Der Titel des Stücks, Liebling, ich zieh ein, ist Programm für diesen Abend: der aufstrebende Autor Robert (Felix Kurmayer) freut sich darauf, dass seine Freundin Ruth (Beate Gramer) bei ihm einziehen wird. Doch als es läutet, ist es seine Ex-Freundin Fiona (Kerstin Raunig), die soeben von ihrem nunmehrigen Ex-Freund aus der Wohnung geworfen wurde. Was sich dann entwickelt, sorgt für so manche peinliche Situation. So richtig in Fahrt kommt die Handlung dann, als plötzlich Sylvie (Edith Schachinger) auftaucht, die einmal ein kurzes Intermezzo mit Robert hatte. Et Voilà, die WG ist perfekt. Doch wie perfekt sie wirklich ist, sei hier nicht verraten.

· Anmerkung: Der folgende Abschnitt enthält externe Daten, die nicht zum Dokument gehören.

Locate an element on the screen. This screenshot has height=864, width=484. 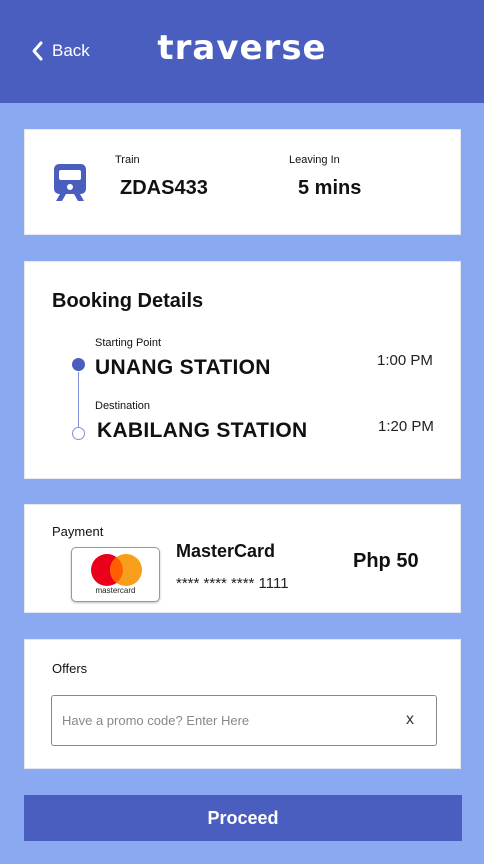
promo-code-field: x is located at coordinates (244, 720).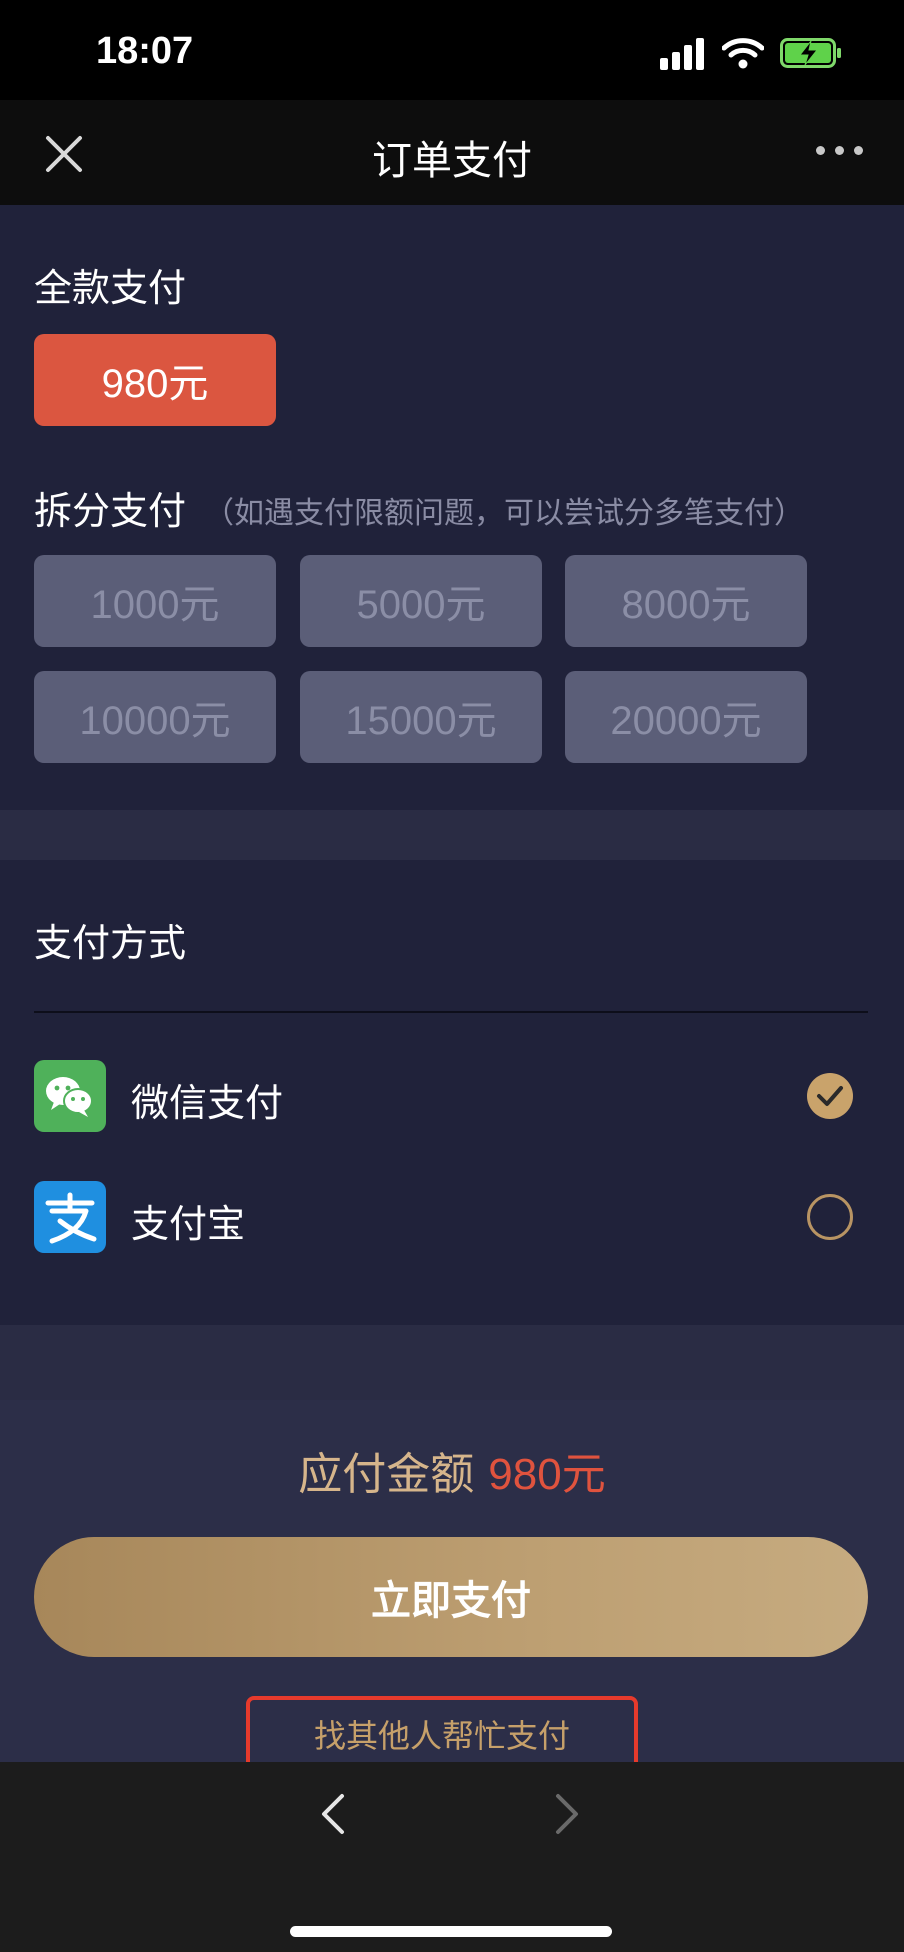  I want to click on status-time: 18:07, so click(145, 51).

Regisseur Erich Martin Wolf hat das Ensemble gut im Griff und aufeinander abgestimmt. Seine Personenführung ist absolut stringent und die Musikauswahl für die Umbaupausen immer durchaus sinnig sowie stimmig. Siegbert Zivny (Bühne) hat mit viel Liebe zum Detail ein Wohnzimmer gestaltet.

Von den SchauspielerInnen besticht vor allem Beate Gramer mit einer Gelassenheit, die sie trotz des Wahnsinns in der WG ausstrahlt. Doch der Eindruck täuscht, und manchmal kann auch sie ganz schön streng werden. Großes schauspielerisches Talent beweist auch Edith Schachinger in ihrer Rolle als sehr kindliche, lispelnde Sylvie. Anfänglich ist man ein bisschen verwundert, dass Felix Kurmayer, übrigens bekannt aus der Pearle-Werbung, als Robert nicht der Macho ist, dem die Frauenwelt zu Füßen liegt. Aber dann erkennt man, dass er es wohl versteht, den Beschützerinstinkt bei den Frauen zu wecken. Und Kerstin Raunig weiß ganz genau, was sie will und nimmt sich das auch.

Nach gut 90 Minuten und so manch überraschender Wendung gab es viel Applaus für den unterhaltsamen Abend.